§ **What you need to do**
From the line containing "The width and" through the last line of the data, both ends included, write out every line exactly; omit the pictures.

§ **Saved data entries**
※

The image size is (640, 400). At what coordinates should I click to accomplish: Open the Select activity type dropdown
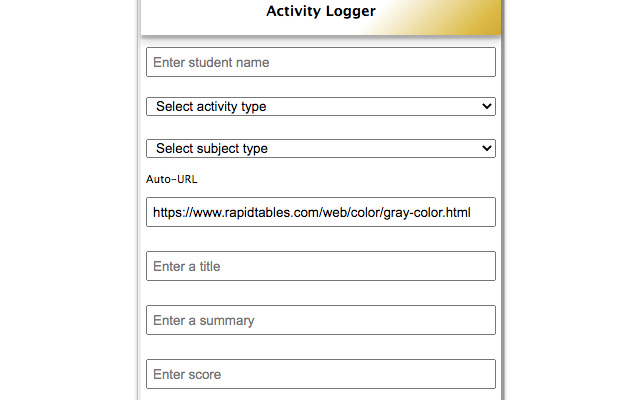pos(320,106)
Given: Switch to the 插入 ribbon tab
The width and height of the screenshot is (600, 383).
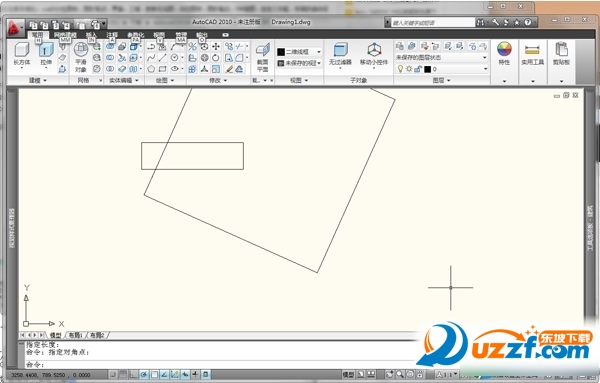Looking at the screenshot, I should click(91, 35).
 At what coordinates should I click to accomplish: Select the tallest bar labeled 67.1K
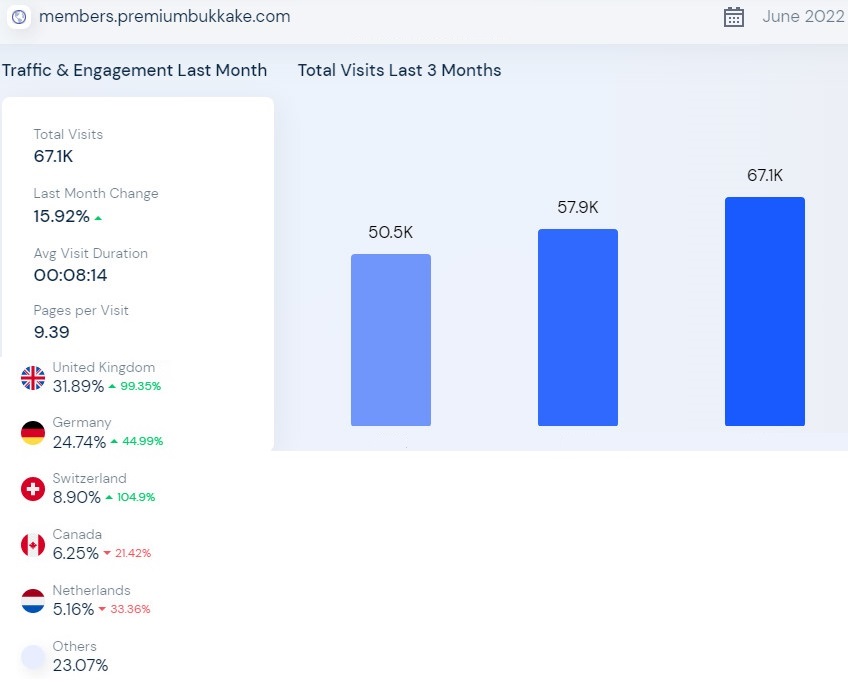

※

§ **Your solution**
The width and height of the screenshot is (600, 383).
Looking at the screenshot, I should click(91, 35).
 At what coordinates should I click to accomplish: Select the tallest bar labeled 67.1K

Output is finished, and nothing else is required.